Posted by: josh | September 30, 2008 at 07:12 PM
This industry shares a few similarities to the spotlighted banking industry.
CEO's and higher-ups aren't the only ones getting golden parachutes on dismissal or on moving to another health care group. The business side of medicine is skating under the radar as far as leeching the system, with redundant jobs and exorbitant payrolls to people not on the front lines.
If people think the physician's salaries and shortages are the pressing issues, they are indeed naive. In fact, most physician enter the workplace at the prey of the healthcare industry with a 6 figure debt. Those in primary care will struggle to survive, and will not have the desired doctor-patient relationship that brought them to medicine.
If there is any area that may need future restriction, look no further than health care corporations.
Posted by: Stratos | September 30, 2008 at 07:14 PM
JCA, please, please just take my money I save by dying earlier.
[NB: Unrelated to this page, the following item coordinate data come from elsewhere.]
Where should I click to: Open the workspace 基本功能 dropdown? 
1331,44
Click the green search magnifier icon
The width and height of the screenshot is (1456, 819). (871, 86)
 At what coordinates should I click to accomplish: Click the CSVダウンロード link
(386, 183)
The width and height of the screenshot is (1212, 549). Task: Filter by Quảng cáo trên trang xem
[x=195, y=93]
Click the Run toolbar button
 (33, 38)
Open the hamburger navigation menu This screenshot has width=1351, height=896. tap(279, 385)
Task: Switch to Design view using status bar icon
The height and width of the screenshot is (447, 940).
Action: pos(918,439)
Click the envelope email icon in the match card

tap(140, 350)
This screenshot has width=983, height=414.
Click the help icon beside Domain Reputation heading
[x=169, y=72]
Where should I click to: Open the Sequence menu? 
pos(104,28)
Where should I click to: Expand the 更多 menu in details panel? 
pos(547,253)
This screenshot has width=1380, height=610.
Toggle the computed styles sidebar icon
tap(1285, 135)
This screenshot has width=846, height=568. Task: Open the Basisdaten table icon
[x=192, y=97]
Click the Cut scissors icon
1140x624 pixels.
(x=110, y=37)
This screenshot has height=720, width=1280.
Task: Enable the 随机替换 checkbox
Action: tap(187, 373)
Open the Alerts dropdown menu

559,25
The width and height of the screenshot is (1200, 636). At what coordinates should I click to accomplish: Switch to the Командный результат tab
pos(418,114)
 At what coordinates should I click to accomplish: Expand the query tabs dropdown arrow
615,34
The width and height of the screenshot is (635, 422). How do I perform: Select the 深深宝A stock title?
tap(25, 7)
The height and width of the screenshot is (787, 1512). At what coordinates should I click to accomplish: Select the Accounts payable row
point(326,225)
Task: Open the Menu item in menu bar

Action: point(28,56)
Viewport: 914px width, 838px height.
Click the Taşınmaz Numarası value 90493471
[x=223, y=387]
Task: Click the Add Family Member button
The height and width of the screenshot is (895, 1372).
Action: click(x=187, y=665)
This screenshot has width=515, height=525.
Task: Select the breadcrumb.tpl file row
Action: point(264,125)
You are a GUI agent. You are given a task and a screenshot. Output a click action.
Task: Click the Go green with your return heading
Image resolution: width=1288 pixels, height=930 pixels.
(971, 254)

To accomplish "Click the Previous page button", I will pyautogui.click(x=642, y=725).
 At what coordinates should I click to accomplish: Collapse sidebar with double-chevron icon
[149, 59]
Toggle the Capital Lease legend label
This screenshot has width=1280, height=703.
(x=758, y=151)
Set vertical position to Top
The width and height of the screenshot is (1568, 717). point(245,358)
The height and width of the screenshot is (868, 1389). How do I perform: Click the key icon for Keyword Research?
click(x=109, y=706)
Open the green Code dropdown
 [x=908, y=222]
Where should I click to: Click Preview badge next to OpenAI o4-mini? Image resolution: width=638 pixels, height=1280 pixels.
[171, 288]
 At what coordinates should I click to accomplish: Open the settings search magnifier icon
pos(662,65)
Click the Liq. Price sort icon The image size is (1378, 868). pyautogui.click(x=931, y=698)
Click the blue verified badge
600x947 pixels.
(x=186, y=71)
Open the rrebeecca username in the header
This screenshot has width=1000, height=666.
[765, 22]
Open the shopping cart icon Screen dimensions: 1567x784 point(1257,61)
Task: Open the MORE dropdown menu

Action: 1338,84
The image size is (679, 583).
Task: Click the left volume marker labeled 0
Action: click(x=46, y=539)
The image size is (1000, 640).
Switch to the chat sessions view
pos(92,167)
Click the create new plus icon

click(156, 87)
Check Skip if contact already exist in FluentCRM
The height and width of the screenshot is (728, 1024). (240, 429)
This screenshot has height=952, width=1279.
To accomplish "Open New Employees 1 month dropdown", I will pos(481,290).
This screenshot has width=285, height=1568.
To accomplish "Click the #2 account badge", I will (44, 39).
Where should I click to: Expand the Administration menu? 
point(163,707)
Posted by: Tom | September 30, 2008 at 07:31 PM
Our health system will be a disaster, for anyone that isn't rich enough to afford good care as long as the top priority for politicians is keeping insurance companies billionaires and doctors multimillionaires and drug companies trillionaires before taking care of people.
Only opening a lot more spaces in medical school and putting an end to private insurance companies will ever give American's decent medical care. We need the kind of healthcare system that most of Europe has and we need to put an end to what the drug companies have done.